*** Opening Material for this task ***

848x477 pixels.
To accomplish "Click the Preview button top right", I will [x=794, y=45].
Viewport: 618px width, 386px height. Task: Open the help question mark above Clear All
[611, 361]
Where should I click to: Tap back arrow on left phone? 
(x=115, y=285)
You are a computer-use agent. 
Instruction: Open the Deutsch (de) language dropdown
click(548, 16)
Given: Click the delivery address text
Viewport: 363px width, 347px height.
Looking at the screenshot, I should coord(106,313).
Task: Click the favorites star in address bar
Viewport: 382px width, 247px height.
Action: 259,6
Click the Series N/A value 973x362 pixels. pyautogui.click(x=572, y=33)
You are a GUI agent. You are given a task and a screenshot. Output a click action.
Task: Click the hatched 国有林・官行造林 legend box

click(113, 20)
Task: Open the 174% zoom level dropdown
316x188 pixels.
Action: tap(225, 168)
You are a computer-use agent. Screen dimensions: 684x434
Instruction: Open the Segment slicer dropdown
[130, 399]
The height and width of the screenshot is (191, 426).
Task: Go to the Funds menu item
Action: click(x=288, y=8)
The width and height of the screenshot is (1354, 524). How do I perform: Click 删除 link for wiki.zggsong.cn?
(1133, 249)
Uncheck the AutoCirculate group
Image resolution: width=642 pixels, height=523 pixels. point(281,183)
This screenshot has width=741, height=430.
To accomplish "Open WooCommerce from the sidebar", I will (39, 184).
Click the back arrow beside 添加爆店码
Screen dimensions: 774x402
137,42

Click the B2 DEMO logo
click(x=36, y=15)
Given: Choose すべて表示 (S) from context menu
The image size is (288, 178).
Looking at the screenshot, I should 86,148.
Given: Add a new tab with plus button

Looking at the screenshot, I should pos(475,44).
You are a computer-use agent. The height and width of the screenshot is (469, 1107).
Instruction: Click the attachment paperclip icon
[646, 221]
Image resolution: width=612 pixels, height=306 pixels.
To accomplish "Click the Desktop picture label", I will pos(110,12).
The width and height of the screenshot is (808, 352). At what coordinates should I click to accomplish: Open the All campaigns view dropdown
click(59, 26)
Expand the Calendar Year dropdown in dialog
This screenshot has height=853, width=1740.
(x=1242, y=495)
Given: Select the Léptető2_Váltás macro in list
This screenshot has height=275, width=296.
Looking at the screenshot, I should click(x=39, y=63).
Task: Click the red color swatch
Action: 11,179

*** Closing Material for this task ***

◆ **Task requirements**:
Above are some records. Copy each of their lines that holds the string "will".

◆ **Finished exercise**:
To accomplish "Click the Preview button top right", I will [x=794, y=45].
To accomplish "Open WooCommerce from the sidebar", I will (39, 184).
To accomplish "Click the Desktop picture label", I will pos(110,12).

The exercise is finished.